The critical displacement is referred to as a threshold for slope failure, compared with the calculated permanent displacement under seismic load using Newmark displacement analysis. The critical displacement, usually obtained from laboratory shear tests under low and constant shear rates, is defined as the coseismic displacement beyond which strength of sliding surface reach residual values. The typical value ranges a few centimeters, depending on the frictional characteristics of sheared materials. However, this definition of the critical displacement might be oversimplified since the strength of sliding surface is velocity-dependent.
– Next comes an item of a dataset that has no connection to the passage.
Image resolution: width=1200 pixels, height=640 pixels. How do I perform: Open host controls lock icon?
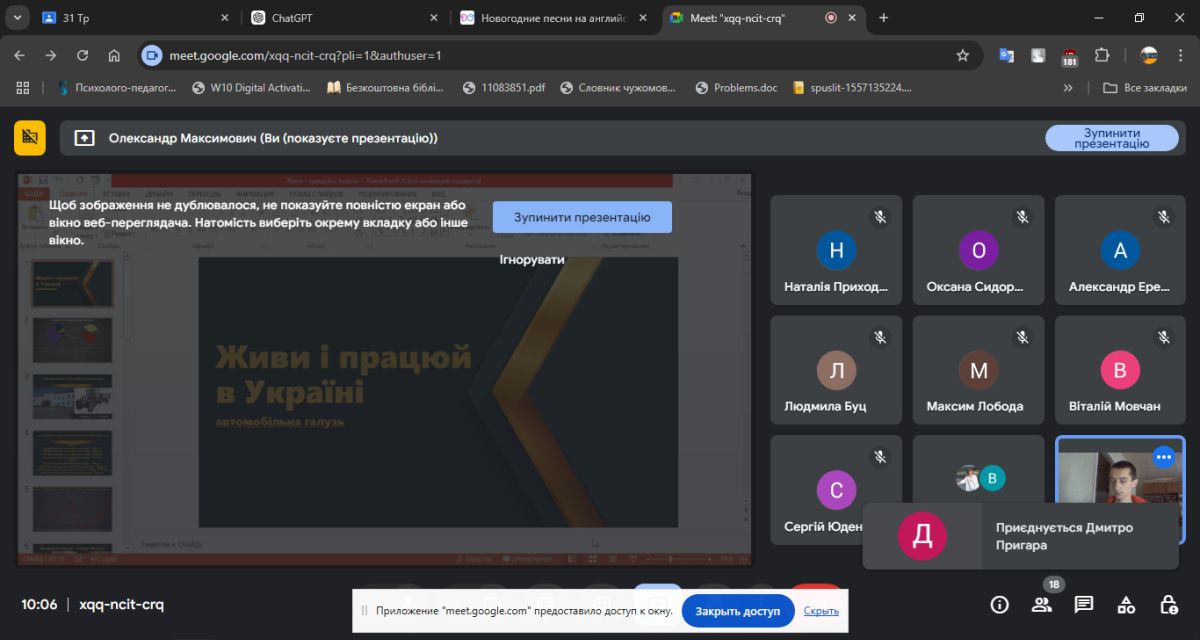coord(1168,604)
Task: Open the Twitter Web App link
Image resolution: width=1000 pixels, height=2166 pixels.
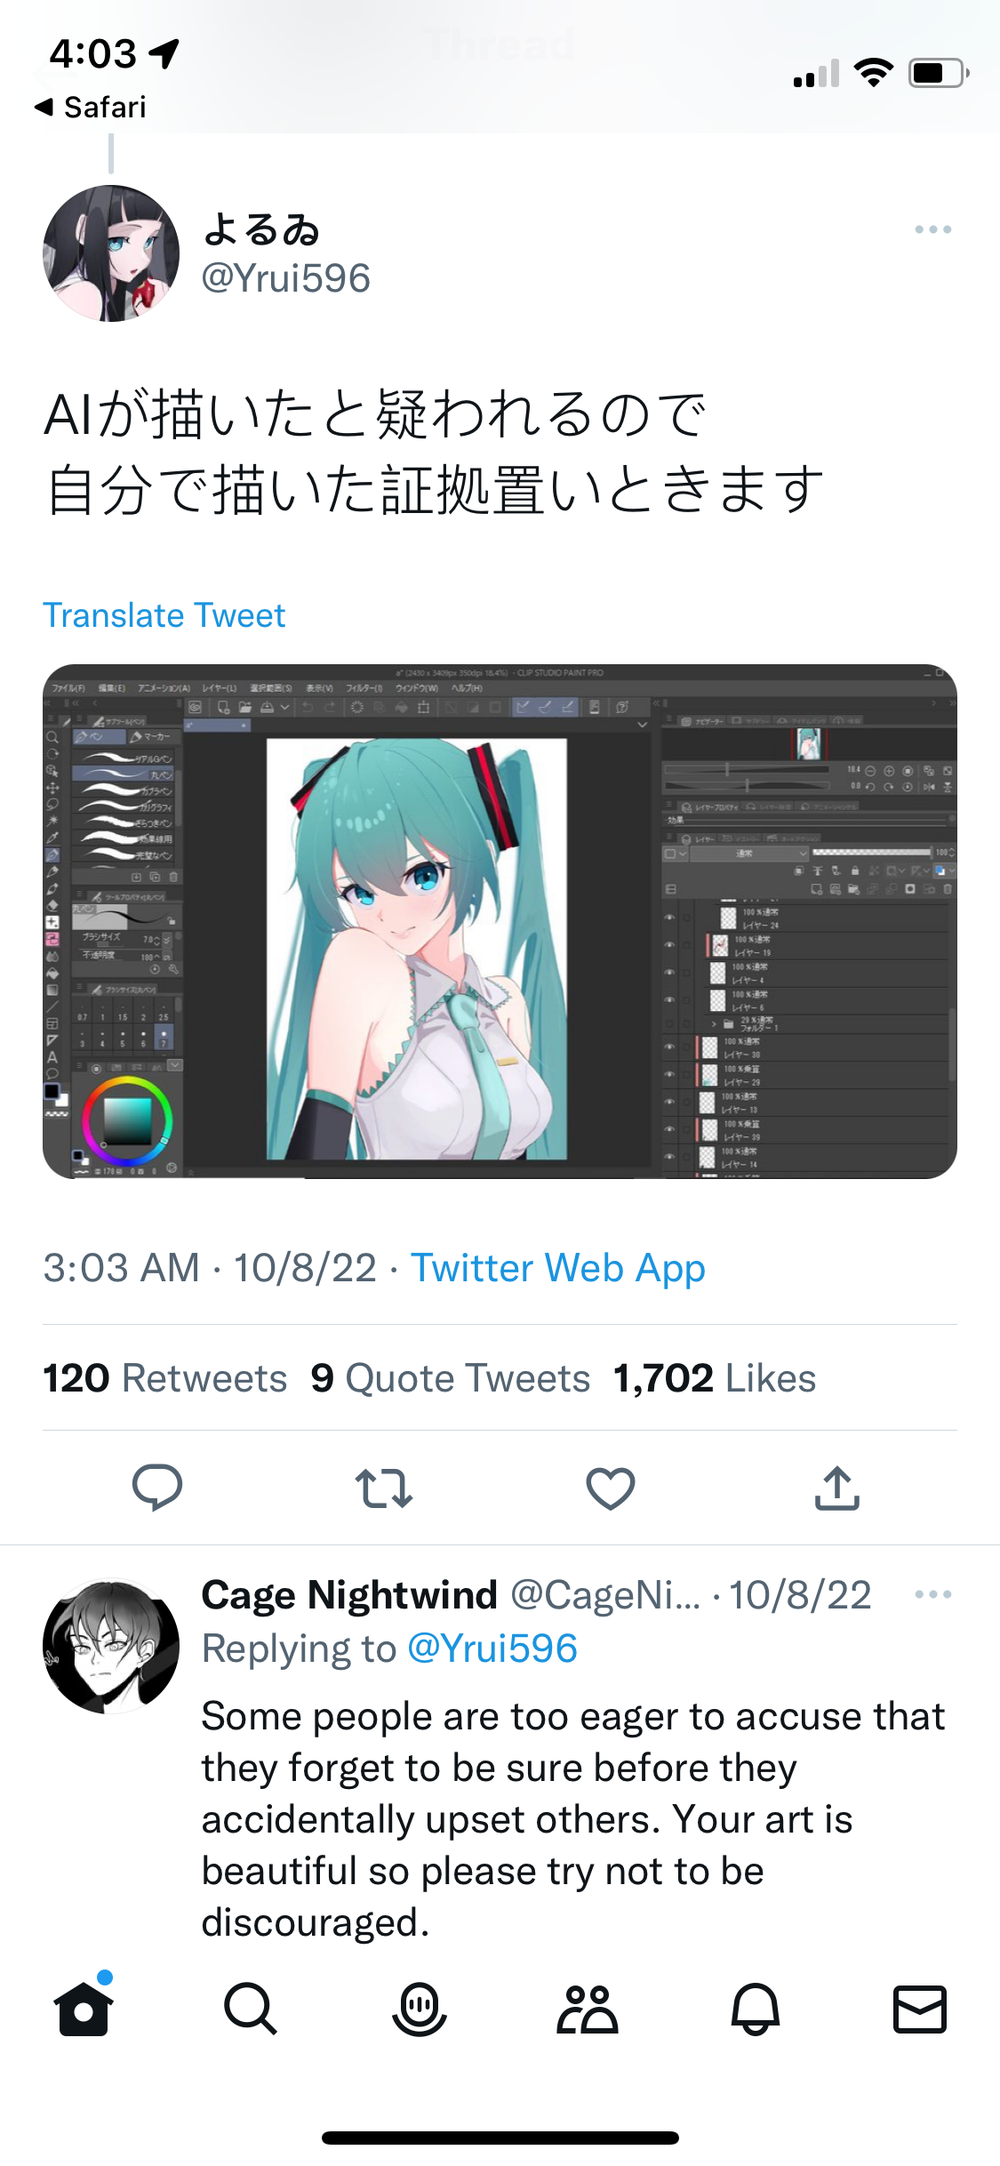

Therefore, we collected the shear tests results of different materials under different shear velocities to evaluate the velocity-displacement dependency. Besides, we redefine the critical displacement of catastrophic landslide (D cr ) as the accumulated permanent displacement before rapid slide occurred. The influence of the strength and seismic parameters on the newly defined critical displacement is assessed using Newmark displacement analysis incorporating velocity-displacement dependent friction law. The dip angle of sliding surface is assumed as 15°. The synthetic seismic load is simplified as sinusoidal wave with peak ground acceleration of 600 gal. Different seismic frequencies of 0.5, 1.2, 2.0 Hz are used to evaluate the influence of frequency on D cr . The results show that the range of D cr is much higher than few centimeters, and D cr is highly related to frictional characteristics of sheared materials, especially within the slip-weakening distance. Moreover, D cr is also influenced by frequency rather than peak ground motion acceleration of the sinusoidal wave. This study highlights that the initiation of landslide are extremely complex, which can be function of frictional law, seismic frequency, and geometry of sliding plane. The reasonableness of the velocity-displacement dependent friction law and the representative of the seismic wave should be considered for evaluating the initiation of catastrophic, rapid moving landslide.

Keywords

Catastrophic landslide Critical displacement Newmark displacement method Velocity-displacement dependent friction law 

Notes

Acknowledgements

This study was supported by the Ministry of Science and Technology, Taiwan under the grants of MOST 104-2116-M-008-007. We thank Prof. Konagai for helpful and constructive comments which improved the quality of this article.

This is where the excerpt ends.